UN condemns DR Congo rebel seizure of Goma
The UN Security Council has backed a resolution calling for sanctions against leaders of rebels in the Democratic Republic of Congo.
The resolution, adopted unanimously, came hours after the M23 rebels seized the strategic eastern city of Goma.
The insurgents met little resistance from the army or UN peacekeepers.
In its resolution, the Security Council demanded an end to foreign support for the rebels and expressed readiness to take appropriate measures.
After M23 fighters entered Goma, the leaders of DR Congo and Rwanda, Joseph Kabila and Paul Kagame, flew to Kampala for talks with their Ugandan counterpart, amid claims that Rwanda was backing the rebels.
Meetings are expected to continue on Wednesday.
Mr Kabila has urged people to "resist" the M23, who launched their rebellion seven months ago.
But there was no resistance from the nearly 1,500 UN peacekeepers in the city, which lies two hours' drive away from Rwanda's capital, Kigali.
A UN spokesman said its peacekeepers had held their fire as rebels took the city to avoid triggering a battle, putting civilians at risk.
In the resolution, proposed by France, the members of the Security Council strongly condemned the seizure of Goma and asked Secretary General Ban Ki-moon to look into reports that external support had greatly increased the rebels' military capability.
They have already imposed sanctions on the head of the M23 rebel group and are planning to target more leadership figures.
Goma, with a population of about one million, is the main city in resource-rich eastern DR Congo and is the main point for processing minerals coming out of the country.
Some locals reportedly shouted "welcome" and "thank you" as M23 leader Sultani Makenga and hundreds of his fighters entered Goma.
But the UN has said it has received reports that the rebels have abducted women and children from Goma.

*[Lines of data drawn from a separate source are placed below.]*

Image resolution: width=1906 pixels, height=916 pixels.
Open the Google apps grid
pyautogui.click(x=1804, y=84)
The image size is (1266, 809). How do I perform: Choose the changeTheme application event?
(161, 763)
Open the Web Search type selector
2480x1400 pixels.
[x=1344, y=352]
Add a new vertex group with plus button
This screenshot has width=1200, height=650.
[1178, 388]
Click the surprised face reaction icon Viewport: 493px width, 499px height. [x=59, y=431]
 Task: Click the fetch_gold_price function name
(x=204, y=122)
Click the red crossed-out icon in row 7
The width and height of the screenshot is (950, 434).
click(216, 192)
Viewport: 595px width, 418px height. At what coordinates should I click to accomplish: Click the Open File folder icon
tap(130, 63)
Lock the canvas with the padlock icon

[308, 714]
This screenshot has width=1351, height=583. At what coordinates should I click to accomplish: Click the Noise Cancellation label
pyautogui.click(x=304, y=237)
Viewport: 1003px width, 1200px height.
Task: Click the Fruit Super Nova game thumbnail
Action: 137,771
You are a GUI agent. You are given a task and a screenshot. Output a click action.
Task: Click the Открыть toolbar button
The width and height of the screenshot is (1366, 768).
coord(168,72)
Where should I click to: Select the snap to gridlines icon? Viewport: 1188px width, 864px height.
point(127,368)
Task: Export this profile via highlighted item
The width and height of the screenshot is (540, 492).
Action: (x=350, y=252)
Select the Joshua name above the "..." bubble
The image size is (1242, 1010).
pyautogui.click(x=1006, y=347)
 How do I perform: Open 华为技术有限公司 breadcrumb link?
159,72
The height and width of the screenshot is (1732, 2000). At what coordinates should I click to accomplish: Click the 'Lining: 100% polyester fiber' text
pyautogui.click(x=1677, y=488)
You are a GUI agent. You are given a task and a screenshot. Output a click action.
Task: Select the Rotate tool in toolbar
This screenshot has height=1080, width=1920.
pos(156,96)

Killings and looting have also been reported.
Col Makenga told the BBC French Service that it was absurd to believe that Rwanda was backing his rebellion.
"It's a lie, it's Kinshasa propaganda. Kinshasa can talk a lot so when they're feeling the heat they try to defend themselves and that's why they say Rwanda, they say Uganda, tomorrow they will say United States or England - that's how it is," he said.
On Wednesday morning, Goma was quiet and calm, the BBC's Gabriel Gatehouse, who is in the city, reports.
The rebels are urging police officers and remaining government troops to present themselves at the stadium and hand in their weapons, our correspondent says.
The UN has a 22,000-strong force in DR Congo, known by its acronym Monusco. French Foreign Minister Laurent Fabius has described as "absurd" the UN's failure to intervene in Goma, calling for a change in its mandate.
But UN deputy spokesman said that with only 1,500 peacekeepers a "value judgement" had to be made: "Do you open fire and put civilians at risk or do you hold your fire, continue your patrols, observe what is happening and remind the M23 that they are subject to international humanitarian and human rights law?"
During Monday's UN Security Council hearing, diplomats from DR Congo and neighbouring Rwanda wrangled over responsibility for the rebellion, AFP news agency reported.
While sanctions have already been ordered against M23 leader Sultani Makenga, the new resolution (2076) calls on the UN sanctions committee to review urgently the cases of other M23 figures, including Innocent Kaina and Baudouin Ngaruye.